Tony Hawk’s Pro Skater (1 or 2)

Tony Hawk completely revolutionized the genre of XTreme sports video games. Does anyone remember what those games were like before Tony Hawk? I do, regrettably. They were terrible.1 Tony Hawk was truly the first of it’s kind, and it was amazing.

I have a tough time deciding whether it should be Tony Hawk 1 or Tony Hawk 2 on the list. The original was the innovative title, but the second one greatly improved on it by adding the ability to string tricks together using wheelies. You could also use this same argument to include Tony Hawk 3 since it introduced reverts, allowing you to basically string an infinite number of tricks together.


I don’t really have much to say about this one, except come on, it’s Tetris.

The Maybes

Super Mario Kart

I just loved playing this game when I was a kid. It was a fun and goofy racing game to play with friends. Oh the joy that came from waiting until your best friend was just about to cross the finish line to win the race and then hitting them with a red shell.

Secret of Mana

I still love this game. Actually I own it, but not a Super Nintendo to play it on. This probably isn’t the first action RPG game released, but I do think it’s got to be one of the best.

What Else?

Okay, so Super Mario Kart and Secret of Mana probably shouldn’t even come close to making this list. They just happen to be two of my favorites. But what other games should? What about Super Mario Brothers? Isn’t that one of the first side-scrolling action games ever? Should we go back even further? Pong?

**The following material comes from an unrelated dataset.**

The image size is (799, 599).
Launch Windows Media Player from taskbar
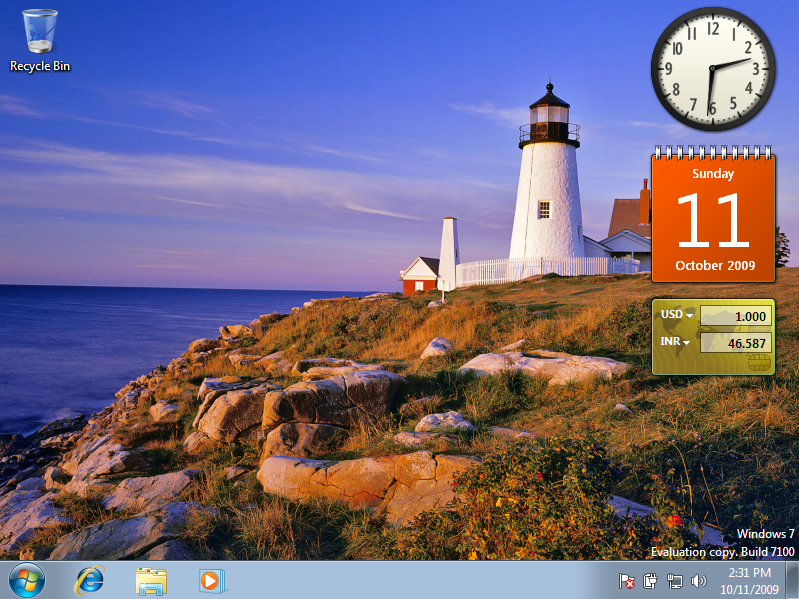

I still haven’t been able to pick a game from my personal favorite genre, RPGs. There should definitely be one on the list, but which one? There should probably also be a sports game (Madden?), one of those bloody shooting games, and maybe even an MMO (World of Warcraft?).

What else have I missed? I think there should be something about the Wii in the list. The Wii definitely qualifies as innovative, but is there a game for it that is truly amazing yet? I’m not so sure.

So, I guess I’m stuck here. I’ve picked four games so far. What do you think should round out the rest of the list?

  1. Except for maybe Skitchin’. How often do you get to hang on the the back of a car while hitting a fellow competitor over the head with a crowbar?